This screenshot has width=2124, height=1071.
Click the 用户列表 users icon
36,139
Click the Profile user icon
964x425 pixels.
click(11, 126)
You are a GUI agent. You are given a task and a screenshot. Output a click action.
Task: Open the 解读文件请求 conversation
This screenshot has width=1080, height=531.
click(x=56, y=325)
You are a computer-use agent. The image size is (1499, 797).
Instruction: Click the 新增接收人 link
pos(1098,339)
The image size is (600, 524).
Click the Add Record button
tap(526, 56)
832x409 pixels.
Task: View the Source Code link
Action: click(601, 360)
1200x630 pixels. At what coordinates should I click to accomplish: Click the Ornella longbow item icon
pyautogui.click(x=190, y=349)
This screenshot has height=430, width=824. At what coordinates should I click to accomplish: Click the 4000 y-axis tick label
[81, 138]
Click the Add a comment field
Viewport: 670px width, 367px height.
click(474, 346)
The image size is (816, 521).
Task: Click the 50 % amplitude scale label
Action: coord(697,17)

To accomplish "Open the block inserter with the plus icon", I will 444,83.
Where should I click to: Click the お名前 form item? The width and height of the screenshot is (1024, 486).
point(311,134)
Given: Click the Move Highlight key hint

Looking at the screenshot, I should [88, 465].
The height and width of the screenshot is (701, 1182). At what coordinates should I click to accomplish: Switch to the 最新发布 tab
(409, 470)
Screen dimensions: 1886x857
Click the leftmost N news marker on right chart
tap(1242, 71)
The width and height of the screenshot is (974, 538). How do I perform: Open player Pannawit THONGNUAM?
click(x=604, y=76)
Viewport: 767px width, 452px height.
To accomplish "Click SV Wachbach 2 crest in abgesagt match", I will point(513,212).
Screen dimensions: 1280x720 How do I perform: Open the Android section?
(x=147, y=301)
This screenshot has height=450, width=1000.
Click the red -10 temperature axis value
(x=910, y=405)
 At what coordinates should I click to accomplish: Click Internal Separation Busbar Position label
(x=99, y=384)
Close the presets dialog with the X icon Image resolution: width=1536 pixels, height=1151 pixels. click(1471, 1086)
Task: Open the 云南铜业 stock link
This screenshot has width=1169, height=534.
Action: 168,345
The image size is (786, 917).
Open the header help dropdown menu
• • • •
Recast the lines above, from the start of the entries through the line holding "Action: click(601, 360)", inclusive, as a Markdown table with the columns Row and Entry line. Leave out any blank lines.

| Row | Entry line |
|---|---|
| 1 | This screenshot has width=2124, height=1071. |
| 2 | Click the 用户列表 users icon |
| 3 | 36,139 |
| 4 | Click the Profile user icon |
| 5 | 964x425 pixels. |
| 6 | click(11, 126) |
| 7 | You are a GUI agent. You are given a task and a screenshot. Output a click action. |
| 8 | Task: Open the 解读文件请求 conversation |
| 9 | This screenshot has width=1080, height=531. |
| 10 | click(x=56, y=325) |
| 11 | You are a computer-use agent. The image size is (1499, 797). |
| 12 | Instruction: Click the 新增接收人 link |
| 13 | pos(1098,339) |
| 14 | The image size is (600, 524). |
| 15 | Click the Add Record button |
| 16 | tap(526, 56) |
| 17 | 832x409 pixels. |
| 18 | Task: View the Source Code link |
| 19 | Action: click(601, 360) |